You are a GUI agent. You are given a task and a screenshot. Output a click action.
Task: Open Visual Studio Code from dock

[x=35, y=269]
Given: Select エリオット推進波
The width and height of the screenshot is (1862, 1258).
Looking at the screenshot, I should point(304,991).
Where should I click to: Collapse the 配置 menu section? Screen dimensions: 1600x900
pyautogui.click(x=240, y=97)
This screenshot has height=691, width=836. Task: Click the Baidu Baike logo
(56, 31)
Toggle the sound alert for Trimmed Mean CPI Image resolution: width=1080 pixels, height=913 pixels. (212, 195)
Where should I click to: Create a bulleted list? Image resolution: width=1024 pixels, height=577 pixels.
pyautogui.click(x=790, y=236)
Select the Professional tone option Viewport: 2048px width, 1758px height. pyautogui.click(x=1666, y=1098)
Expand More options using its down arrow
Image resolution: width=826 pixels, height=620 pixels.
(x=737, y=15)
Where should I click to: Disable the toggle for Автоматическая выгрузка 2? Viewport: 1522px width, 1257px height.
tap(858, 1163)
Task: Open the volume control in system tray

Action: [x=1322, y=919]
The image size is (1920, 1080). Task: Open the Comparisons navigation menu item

* _YOUR OBJECTIVE_
Rewrite all of the lines above, replacing "Where should I click to" with "Which spot should I click to" wherever it appears and leaving everything else the same.

* _COMPLETE OUTPUT_
You are a GUI agent. You are given a task and a screenshot. Output a click action.
Task: Open Visual Studio Code from dock

[x=35, y=269]
Given: Select エリオット推進波
The width and height of the screenshot is (1862, 1258).
Looking at the screenshot, I should point(304,991).
Which spot should I click to: Collapse the 配置 menu section? Screen dimensions: 1600x900
pyautogui.click(x=240, y=97)
This screenshot has height=691, width=836. Task: Click the Baidu Baike logo
(56, 31)
Toggle the sound alert for Trimmed Mean CPI Image resolution: width=1080 pixels, height=913 pixels. (212, 195)
Which spot should I click to: Create a bulleted list? Image resolution: width=1024 pixels, height=577 pixels.
pyautogui.click(x=790, y=236)
Select the Professional tone option Viewport: 2048px width, 1758px height. pyautogui.click(x=1666, y=1098)
Expand More options using its down arrow
Image resolution: width=826 pixels, height=620 pixels.
(x=737, y=15)
Which spot should I click to: Disable the toggle for Автоматическая выгрузка 2? Viewport: 1522px width, 1257px height.
tap(858, 1163)
Task: Open the volume control in system tray

Action: [x=1322, y=919]
The image size is (1920, 1080). Task: Open the Comparisons navigation menu item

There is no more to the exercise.